Random Question #44

February 17, 2009

What can you tell me about Jens Lekman?


In Deep

February 6, 2009

This is what I love about writing. This is what I hate about writing.

I wrote a scene of Psycho Ex last night. A quick, simple, self-contained, direct, 1-page, 2-characters-in-a-room scene that I has pretty happy with. So what did I do? I screwed it up and asked some people to read it, with a couple of simple questions. Of course, instead of answers they had loads of questions, all of which I thought were irrelevant: do we know these people? do they know each other? why are they in the same room? But what else should I expect from sending people a scene on page 80-something with nothing else to go from?

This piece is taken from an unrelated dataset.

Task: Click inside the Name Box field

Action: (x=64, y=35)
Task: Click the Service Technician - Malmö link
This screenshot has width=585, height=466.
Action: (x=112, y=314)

If the script wasn’t so overlong and fat I would send the whole thing to this point, but that would require me to shift over from “creative” mind to “critical” mind, and then a lot of time to edit and tweak, and I don’t want to take myself out of “creative” mind until the first draft is done. Plus I don’t want to waste all the first impressions of a large number of readers – must wait until the big obvious problems are fixed, otherwise they will just focus on the big obvious problems. The first draft will be WAY long but I can’t worry about that now. I just have to write scenes. 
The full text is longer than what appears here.